Given information:
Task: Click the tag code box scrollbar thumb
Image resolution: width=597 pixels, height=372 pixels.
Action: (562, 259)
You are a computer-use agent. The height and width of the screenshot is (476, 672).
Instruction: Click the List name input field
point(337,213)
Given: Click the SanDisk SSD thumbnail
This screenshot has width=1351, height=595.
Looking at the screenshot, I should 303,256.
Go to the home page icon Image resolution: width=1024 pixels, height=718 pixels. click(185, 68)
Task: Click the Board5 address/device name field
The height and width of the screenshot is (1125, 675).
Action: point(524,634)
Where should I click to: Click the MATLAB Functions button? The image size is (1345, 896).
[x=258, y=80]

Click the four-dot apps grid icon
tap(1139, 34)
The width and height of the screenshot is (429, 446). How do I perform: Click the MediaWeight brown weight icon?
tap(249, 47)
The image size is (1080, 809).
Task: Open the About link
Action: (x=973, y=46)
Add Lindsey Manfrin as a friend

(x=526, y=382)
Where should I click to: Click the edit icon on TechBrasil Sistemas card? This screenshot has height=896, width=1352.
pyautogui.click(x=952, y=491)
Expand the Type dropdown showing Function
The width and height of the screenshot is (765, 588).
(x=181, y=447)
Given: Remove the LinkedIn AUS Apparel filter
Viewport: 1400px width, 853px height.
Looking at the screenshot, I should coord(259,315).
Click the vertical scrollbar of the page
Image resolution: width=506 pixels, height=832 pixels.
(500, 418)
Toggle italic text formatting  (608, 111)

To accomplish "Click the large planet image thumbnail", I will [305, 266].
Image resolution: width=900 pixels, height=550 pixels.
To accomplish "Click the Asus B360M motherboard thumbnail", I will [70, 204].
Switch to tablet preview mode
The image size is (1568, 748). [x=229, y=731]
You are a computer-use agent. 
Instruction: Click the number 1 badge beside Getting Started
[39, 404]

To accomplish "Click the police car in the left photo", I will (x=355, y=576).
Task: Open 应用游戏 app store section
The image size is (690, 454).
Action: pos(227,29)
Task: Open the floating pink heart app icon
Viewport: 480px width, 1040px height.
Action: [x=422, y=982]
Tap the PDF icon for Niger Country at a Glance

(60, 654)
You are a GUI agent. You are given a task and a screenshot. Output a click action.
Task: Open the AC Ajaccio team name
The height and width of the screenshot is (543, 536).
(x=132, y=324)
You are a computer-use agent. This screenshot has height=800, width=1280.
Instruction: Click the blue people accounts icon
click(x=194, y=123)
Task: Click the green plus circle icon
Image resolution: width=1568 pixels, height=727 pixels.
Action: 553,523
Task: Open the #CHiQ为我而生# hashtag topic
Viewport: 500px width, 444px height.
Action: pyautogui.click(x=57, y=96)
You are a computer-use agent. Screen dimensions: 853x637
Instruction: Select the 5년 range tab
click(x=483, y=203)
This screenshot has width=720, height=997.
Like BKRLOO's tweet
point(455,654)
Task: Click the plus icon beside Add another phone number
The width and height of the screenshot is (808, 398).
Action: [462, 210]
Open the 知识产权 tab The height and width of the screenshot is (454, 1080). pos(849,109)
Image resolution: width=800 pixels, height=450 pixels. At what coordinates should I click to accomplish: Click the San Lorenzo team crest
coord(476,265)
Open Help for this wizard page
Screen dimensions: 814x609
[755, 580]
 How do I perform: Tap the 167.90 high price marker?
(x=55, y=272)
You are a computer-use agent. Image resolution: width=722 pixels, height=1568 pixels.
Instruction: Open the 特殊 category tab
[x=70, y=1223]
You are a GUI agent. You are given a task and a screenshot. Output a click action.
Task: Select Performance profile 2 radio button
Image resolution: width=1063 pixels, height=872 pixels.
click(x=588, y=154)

Exercise objective:
Beginning with the line that holds "Task: Select Performance" and ending with the last line of the material, retype each line exactly and output nothing else.

Answer section:
Task: Select Performance profile 2 radio button
Image resolution: width=1063 pixels, height=872 pixels.
click(x=588, y=154)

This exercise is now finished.